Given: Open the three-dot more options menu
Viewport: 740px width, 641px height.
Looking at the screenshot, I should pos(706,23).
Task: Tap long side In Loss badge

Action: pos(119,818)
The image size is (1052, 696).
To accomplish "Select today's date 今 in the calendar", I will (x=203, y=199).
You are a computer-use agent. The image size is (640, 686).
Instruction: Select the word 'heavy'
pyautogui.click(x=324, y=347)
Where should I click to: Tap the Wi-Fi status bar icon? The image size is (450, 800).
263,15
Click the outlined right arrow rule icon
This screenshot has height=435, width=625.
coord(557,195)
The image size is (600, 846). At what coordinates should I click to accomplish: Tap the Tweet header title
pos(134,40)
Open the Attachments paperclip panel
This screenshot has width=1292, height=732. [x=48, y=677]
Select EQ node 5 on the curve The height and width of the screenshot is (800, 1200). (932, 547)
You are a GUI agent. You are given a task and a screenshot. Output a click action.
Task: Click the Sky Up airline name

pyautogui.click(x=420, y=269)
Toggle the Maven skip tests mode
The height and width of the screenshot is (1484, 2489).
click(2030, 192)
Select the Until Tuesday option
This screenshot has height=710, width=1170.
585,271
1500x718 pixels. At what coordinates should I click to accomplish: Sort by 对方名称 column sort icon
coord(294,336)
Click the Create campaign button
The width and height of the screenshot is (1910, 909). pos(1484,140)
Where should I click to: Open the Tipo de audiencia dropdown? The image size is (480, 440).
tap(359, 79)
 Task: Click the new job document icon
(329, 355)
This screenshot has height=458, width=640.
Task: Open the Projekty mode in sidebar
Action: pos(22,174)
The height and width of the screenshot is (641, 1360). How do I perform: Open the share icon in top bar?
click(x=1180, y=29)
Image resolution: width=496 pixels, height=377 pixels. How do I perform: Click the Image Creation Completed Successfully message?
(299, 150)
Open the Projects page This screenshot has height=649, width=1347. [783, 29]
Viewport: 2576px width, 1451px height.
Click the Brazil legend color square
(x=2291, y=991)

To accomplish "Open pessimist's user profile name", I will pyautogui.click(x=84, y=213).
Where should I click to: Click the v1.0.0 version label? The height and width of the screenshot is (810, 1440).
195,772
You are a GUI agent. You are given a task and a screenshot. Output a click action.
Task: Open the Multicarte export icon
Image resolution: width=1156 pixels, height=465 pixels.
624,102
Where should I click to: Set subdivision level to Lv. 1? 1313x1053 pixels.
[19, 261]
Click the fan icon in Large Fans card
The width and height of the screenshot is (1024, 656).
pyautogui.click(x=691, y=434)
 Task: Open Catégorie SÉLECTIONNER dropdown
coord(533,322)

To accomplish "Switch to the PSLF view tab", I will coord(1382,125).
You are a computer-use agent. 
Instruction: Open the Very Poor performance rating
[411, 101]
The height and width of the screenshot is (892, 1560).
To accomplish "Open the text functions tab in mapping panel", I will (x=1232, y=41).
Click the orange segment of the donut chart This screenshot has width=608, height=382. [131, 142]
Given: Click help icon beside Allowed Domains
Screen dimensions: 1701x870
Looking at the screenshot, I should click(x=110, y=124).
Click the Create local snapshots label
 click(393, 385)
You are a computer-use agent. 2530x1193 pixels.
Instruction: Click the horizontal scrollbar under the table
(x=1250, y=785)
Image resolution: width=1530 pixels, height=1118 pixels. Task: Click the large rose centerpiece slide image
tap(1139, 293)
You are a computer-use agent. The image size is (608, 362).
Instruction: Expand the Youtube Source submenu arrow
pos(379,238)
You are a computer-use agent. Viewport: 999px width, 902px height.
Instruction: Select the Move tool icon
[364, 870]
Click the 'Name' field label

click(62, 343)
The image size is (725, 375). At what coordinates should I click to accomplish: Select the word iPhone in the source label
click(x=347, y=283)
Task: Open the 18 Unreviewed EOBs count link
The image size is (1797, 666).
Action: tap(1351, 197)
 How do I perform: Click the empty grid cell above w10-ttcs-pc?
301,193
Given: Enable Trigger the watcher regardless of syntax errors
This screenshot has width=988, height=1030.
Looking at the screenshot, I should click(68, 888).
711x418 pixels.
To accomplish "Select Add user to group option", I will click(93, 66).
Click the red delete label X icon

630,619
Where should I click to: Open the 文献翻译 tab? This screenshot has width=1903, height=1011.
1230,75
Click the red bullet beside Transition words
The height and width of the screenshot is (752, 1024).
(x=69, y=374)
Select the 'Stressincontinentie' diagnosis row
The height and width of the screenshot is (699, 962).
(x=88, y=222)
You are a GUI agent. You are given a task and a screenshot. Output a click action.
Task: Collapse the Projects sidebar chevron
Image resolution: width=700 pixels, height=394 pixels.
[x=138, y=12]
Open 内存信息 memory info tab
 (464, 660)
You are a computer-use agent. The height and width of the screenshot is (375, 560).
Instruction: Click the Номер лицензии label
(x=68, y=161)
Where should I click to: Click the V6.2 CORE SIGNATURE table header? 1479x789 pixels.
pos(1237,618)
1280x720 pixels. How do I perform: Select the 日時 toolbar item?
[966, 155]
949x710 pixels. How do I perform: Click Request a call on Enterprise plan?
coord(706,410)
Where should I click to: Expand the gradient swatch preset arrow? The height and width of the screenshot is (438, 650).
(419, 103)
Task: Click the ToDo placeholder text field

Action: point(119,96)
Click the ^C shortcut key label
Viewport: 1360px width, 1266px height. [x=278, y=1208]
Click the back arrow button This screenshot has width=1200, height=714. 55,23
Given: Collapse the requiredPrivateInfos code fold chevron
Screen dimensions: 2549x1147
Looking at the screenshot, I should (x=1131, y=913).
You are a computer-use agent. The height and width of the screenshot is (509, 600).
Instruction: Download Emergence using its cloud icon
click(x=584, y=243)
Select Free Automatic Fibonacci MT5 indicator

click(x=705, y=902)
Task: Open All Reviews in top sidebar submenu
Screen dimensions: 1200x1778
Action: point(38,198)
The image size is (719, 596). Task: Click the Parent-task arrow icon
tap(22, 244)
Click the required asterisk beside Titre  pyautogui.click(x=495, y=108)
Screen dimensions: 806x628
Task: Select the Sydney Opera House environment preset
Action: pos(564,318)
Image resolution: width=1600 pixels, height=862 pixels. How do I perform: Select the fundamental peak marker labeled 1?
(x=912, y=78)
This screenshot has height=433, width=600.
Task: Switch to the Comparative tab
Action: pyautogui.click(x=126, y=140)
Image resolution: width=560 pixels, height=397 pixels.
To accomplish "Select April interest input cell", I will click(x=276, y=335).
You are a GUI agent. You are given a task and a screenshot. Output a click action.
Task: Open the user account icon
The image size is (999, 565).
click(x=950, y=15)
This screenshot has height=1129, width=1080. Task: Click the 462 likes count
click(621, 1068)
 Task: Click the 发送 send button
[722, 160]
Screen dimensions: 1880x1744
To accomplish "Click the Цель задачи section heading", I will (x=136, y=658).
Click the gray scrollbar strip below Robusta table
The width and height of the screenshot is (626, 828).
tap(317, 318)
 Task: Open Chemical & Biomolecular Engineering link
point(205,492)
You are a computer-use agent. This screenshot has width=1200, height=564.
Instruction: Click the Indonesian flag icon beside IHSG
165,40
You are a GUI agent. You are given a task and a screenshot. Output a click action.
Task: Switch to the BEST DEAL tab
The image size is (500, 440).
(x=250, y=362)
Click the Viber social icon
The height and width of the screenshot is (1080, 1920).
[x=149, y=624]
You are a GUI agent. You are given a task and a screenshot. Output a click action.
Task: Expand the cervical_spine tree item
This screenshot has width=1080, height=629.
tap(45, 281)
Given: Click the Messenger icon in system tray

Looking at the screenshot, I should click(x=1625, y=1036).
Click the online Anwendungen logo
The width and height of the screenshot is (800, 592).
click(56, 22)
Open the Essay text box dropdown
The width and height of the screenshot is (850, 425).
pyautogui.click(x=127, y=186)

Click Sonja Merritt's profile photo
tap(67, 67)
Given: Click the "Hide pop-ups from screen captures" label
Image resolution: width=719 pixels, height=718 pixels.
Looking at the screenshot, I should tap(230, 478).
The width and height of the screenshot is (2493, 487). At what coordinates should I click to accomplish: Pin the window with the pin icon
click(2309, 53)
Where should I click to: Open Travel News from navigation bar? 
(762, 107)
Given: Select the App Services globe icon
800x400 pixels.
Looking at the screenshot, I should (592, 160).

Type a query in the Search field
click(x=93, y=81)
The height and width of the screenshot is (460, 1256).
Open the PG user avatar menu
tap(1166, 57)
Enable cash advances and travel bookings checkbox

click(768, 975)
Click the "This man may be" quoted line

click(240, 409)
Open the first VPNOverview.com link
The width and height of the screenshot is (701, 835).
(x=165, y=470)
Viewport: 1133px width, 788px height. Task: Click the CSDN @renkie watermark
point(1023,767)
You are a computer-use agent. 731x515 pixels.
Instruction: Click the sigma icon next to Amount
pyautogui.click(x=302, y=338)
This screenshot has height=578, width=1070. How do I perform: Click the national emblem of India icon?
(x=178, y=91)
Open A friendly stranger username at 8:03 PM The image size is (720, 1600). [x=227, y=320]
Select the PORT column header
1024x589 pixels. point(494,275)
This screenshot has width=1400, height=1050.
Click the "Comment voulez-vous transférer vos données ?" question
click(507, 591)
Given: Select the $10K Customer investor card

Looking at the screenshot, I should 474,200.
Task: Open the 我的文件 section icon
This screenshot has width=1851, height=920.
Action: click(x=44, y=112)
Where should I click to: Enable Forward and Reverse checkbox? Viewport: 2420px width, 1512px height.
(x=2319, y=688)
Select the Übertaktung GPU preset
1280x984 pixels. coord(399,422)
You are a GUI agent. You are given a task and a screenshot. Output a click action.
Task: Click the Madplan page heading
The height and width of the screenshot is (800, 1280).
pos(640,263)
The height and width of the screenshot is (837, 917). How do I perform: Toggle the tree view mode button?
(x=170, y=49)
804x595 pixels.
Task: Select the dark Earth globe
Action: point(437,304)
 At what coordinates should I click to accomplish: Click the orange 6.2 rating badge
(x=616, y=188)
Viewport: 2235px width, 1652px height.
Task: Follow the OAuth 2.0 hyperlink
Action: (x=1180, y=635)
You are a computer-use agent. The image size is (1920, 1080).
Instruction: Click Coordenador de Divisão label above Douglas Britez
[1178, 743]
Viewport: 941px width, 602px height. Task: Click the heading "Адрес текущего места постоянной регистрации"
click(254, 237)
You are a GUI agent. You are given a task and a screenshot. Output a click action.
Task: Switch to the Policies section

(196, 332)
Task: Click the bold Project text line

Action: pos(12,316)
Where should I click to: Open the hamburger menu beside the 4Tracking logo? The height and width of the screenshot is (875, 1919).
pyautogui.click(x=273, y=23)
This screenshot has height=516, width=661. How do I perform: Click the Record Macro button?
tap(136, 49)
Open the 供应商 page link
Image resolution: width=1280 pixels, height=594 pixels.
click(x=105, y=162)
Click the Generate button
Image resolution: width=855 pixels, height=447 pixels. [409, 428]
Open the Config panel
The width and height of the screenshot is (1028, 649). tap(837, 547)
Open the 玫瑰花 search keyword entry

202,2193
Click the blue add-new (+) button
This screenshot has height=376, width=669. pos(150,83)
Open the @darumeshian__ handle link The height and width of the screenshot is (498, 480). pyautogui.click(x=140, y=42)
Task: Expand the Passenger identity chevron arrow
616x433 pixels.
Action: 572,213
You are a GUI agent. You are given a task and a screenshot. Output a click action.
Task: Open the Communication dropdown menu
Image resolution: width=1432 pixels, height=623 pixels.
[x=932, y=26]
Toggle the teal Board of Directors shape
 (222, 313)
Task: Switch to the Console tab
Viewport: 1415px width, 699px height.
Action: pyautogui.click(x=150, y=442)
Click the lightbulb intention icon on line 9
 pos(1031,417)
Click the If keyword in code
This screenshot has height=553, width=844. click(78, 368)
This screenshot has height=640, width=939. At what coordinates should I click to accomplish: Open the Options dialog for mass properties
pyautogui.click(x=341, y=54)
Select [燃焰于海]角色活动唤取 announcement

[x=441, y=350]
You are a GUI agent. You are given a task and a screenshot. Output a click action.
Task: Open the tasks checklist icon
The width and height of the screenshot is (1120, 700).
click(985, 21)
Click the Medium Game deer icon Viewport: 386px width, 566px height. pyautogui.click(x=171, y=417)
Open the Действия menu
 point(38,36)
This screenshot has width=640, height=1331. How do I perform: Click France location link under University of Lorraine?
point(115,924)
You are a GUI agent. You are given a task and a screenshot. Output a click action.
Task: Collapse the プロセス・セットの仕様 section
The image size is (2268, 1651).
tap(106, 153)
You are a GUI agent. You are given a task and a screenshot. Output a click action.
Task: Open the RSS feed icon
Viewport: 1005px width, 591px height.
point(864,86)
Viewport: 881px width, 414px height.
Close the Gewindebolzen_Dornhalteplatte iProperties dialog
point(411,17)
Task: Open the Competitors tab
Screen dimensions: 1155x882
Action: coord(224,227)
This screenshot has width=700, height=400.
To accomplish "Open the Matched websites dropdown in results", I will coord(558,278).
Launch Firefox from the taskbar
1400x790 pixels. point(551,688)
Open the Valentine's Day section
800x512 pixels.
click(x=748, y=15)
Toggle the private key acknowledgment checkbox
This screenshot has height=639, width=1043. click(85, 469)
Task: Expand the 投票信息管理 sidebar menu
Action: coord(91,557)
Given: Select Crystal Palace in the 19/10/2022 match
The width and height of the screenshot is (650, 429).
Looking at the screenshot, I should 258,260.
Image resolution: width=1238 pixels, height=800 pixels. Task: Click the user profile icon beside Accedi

++++++++++++++++++++

Go through the rows above and copy out each line that contains the word "section". Case counts.

→ **Solution to this problem**:
To accomplish "Click the Цель задачи section heading", I will (x=136, y=658).
Task: Open the 我的文件 section icon
Task: Switch to the Policies section
Task: Collapse the プロセス・セットの仕様 section
Open the Valentine's Day section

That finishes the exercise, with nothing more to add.